- _INFORMATION PROVIDED_
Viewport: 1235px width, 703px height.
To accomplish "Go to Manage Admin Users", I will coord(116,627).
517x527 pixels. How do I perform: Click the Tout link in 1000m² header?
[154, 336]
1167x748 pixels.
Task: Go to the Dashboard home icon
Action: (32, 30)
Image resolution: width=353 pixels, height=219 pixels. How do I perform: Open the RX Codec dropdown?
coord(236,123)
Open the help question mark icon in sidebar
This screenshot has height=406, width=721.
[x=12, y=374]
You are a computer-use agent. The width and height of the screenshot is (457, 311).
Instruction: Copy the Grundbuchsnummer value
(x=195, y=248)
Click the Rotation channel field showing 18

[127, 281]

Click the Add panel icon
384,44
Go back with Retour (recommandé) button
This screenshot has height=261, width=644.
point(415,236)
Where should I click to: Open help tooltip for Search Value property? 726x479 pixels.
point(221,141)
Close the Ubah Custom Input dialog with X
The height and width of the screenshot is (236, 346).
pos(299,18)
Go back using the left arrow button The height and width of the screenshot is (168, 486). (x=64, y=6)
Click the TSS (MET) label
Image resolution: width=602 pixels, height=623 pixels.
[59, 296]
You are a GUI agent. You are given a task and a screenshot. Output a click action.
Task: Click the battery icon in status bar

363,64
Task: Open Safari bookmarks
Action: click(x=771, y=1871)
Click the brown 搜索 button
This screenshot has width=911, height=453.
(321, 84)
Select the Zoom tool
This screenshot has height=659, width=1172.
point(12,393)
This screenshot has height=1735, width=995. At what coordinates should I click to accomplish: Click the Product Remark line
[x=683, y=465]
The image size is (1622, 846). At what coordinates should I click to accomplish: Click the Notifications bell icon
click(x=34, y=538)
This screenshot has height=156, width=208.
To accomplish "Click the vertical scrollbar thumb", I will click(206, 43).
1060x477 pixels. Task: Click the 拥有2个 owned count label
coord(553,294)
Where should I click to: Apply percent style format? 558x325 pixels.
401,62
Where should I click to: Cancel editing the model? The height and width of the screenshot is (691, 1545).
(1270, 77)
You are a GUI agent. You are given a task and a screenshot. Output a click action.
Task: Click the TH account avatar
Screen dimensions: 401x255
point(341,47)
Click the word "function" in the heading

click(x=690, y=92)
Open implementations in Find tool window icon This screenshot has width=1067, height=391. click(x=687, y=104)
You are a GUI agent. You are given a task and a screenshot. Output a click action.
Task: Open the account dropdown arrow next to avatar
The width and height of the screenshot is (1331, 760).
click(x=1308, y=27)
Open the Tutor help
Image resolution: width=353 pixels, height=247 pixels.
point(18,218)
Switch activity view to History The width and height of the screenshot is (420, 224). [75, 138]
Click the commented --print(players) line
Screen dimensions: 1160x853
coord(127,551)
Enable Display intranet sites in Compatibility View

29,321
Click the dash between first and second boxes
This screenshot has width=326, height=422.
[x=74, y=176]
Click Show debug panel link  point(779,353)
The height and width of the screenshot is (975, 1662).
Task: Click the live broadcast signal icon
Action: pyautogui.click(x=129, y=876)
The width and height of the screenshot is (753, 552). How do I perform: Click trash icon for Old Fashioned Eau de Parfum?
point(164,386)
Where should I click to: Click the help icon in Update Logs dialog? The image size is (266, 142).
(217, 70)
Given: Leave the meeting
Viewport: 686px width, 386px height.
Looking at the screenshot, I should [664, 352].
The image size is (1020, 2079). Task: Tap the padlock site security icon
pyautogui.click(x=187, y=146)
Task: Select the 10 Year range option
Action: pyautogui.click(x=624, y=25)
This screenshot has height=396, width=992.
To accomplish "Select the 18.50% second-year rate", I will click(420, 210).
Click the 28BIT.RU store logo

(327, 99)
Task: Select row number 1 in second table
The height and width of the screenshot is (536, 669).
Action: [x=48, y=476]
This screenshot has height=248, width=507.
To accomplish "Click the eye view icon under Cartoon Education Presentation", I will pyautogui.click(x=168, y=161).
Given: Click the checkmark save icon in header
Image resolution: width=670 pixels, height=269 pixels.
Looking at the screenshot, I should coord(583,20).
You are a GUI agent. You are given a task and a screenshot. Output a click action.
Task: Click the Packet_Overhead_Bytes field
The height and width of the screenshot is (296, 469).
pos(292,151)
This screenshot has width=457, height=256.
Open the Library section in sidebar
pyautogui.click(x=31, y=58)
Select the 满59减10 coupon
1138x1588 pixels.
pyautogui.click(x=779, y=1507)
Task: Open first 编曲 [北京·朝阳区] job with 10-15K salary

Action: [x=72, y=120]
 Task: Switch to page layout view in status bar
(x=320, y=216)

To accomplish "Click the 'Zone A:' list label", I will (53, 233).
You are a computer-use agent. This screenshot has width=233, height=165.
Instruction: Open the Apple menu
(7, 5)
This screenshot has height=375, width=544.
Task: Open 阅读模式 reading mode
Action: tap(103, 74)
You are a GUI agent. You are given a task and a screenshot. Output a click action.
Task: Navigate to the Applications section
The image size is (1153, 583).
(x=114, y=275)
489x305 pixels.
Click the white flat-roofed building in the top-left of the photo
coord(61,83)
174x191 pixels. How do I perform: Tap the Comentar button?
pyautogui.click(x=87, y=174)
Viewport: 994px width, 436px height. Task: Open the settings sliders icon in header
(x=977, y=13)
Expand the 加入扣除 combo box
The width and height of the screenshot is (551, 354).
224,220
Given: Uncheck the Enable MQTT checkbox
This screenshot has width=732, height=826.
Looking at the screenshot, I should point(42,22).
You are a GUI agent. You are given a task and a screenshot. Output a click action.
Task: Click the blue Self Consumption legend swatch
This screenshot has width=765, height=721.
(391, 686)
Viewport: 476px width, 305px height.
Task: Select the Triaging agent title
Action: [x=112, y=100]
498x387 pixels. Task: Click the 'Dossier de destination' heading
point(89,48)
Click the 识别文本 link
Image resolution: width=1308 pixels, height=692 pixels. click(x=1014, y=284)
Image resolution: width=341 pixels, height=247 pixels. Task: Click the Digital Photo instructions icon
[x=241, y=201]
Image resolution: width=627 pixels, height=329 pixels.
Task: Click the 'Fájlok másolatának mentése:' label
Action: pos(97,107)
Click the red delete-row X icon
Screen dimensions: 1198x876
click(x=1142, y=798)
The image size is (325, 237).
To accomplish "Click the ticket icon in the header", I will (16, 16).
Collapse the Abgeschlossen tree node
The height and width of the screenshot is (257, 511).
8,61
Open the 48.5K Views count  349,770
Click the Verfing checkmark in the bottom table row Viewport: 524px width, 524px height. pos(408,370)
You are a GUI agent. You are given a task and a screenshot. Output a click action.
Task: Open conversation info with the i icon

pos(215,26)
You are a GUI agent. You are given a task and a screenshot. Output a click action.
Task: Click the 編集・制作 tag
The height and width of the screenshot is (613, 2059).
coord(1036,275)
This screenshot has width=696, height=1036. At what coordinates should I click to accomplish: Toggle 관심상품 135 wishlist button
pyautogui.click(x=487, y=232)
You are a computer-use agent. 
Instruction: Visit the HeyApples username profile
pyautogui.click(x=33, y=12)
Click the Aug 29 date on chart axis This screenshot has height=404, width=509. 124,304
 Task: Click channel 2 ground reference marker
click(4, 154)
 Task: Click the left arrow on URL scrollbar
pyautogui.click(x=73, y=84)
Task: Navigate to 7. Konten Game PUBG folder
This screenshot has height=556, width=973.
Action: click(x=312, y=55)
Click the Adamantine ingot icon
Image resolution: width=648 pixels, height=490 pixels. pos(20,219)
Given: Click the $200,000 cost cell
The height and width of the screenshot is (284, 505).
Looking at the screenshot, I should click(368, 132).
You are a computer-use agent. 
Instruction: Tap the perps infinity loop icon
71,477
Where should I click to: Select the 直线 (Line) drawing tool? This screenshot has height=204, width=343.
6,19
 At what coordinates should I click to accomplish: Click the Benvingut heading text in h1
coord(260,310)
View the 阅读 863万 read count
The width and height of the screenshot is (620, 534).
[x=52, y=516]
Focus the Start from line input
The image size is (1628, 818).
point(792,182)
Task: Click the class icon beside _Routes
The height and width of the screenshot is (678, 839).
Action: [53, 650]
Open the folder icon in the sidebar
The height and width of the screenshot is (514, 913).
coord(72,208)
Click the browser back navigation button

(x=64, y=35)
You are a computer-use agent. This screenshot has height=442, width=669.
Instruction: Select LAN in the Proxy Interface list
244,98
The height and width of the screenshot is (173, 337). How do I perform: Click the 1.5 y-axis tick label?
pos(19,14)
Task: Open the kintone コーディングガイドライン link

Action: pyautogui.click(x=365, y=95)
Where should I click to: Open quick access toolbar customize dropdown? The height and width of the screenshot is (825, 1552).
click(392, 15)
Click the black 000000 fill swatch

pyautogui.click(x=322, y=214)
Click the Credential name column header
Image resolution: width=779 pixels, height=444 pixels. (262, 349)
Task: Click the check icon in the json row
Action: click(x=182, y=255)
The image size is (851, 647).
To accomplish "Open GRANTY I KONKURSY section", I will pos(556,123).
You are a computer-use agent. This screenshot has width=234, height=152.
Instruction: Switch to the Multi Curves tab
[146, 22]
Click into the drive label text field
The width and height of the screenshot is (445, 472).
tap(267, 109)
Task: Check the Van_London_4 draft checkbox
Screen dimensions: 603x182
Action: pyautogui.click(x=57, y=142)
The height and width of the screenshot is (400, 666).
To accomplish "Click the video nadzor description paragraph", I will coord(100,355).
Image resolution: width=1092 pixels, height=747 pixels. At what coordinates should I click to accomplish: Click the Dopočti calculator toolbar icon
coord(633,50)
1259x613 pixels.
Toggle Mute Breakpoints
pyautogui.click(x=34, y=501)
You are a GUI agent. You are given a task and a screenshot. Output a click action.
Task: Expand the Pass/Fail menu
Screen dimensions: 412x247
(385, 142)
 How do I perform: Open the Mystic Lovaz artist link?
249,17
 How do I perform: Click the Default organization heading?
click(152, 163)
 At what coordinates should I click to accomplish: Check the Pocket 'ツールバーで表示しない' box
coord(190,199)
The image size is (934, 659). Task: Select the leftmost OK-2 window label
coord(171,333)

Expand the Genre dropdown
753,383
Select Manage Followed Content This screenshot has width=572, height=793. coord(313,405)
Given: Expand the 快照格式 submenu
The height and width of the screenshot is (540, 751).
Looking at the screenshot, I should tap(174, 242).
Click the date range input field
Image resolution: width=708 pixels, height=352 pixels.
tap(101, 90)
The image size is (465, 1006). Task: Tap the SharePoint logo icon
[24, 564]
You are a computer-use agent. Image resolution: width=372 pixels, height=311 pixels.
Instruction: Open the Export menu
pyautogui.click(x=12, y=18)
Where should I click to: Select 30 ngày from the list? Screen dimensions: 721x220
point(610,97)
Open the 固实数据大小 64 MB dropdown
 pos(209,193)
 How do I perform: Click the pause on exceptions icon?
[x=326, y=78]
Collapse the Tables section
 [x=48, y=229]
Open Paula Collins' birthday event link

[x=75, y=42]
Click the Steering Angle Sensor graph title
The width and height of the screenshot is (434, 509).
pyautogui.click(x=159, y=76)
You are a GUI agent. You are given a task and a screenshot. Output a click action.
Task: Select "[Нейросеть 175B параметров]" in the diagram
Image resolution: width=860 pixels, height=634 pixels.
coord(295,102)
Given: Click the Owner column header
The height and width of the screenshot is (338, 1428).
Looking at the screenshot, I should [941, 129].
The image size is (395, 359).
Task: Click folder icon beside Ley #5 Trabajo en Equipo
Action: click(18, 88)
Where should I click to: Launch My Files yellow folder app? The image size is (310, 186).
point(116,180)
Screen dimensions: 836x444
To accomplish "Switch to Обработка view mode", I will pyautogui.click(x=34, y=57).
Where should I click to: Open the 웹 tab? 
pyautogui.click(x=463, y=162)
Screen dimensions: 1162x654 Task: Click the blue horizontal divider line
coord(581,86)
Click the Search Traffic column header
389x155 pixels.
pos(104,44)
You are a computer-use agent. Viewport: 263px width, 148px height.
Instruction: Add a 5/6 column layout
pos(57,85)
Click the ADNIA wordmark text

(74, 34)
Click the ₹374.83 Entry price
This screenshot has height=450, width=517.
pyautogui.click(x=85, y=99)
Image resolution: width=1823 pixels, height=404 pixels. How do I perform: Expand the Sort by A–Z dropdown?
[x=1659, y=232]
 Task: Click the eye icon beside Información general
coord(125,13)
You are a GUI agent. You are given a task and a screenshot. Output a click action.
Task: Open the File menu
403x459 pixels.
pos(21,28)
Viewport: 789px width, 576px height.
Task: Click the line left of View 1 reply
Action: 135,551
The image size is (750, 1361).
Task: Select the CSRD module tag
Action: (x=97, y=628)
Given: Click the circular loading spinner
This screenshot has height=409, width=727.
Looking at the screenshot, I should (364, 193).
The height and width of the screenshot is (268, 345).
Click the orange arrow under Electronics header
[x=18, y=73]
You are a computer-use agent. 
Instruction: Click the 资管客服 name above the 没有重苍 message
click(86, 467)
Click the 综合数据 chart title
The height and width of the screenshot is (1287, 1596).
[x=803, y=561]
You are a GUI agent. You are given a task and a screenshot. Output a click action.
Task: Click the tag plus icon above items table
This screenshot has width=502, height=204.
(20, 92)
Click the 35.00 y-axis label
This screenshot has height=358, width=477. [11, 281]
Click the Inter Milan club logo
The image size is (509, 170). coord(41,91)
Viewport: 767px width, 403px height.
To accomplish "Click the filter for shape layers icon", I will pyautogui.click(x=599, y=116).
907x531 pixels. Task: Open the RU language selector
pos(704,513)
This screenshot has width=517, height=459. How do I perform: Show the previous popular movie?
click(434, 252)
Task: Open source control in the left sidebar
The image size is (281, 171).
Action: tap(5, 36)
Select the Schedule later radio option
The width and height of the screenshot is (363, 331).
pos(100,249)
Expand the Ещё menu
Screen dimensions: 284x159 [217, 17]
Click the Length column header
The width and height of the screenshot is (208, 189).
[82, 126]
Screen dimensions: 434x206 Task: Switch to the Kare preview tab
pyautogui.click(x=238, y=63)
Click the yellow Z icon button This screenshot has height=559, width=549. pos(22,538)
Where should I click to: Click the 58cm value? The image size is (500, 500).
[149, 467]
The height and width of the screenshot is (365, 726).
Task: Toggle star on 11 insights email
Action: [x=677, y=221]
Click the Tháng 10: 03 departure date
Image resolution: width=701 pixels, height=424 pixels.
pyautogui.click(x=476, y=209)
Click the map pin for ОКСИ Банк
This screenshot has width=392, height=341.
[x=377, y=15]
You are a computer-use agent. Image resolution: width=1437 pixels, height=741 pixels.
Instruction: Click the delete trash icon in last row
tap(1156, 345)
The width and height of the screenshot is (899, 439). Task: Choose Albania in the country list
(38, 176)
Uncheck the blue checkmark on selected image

- _EXERCISE_
Search the entries for "checkmark" and copy out each line that has it.

- _SOLUTION BELOW_
Given: Click the checkmark save icon in header
Click the Verfing checkmark in the bottom table row Viewport: 524px width, 524px height. pos(408,370)
Uncheck the blue checkmark on selected image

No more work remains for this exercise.